(Records from a collection)

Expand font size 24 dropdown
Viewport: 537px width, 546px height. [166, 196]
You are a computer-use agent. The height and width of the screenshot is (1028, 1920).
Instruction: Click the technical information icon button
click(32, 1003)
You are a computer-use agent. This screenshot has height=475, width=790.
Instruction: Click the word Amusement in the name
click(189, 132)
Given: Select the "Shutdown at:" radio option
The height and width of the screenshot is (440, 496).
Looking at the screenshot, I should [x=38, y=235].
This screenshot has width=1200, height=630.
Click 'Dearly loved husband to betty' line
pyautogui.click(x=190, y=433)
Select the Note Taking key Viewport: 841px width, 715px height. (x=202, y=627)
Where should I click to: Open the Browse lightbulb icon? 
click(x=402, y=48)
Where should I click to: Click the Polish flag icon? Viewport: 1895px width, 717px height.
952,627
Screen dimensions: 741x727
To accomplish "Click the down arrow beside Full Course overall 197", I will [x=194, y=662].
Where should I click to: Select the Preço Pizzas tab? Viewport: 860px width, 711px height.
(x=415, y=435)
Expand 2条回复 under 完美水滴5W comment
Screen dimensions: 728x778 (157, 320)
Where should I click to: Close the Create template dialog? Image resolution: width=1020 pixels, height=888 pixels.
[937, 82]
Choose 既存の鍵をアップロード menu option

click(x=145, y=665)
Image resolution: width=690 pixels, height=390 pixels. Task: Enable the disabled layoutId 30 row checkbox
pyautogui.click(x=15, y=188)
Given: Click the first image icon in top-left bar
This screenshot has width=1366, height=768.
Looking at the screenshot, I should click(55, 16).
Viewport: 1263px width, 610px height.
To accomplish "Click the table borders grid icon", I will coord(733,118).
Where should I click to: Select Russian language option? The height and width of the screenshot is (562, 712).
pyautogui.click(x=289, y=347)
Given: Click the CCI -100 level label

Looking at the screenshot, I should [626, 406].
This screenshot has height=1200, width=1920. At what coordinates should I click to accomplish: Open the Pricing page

- [WORK INSTRUCTIONS]
Check each line of the entries above, and show every one holding the word "accomplish".

- [FINAL ANSWER]
To accomplish "Click the down arrow beside Full Course overall 197", I will [x=194, y=662].
To accomplish "Click the table borders grid icon", I will coord(733,118).
This screenshot has height=1200, width=1920. At what coordinates should I click to accomplish: Open the Pricing page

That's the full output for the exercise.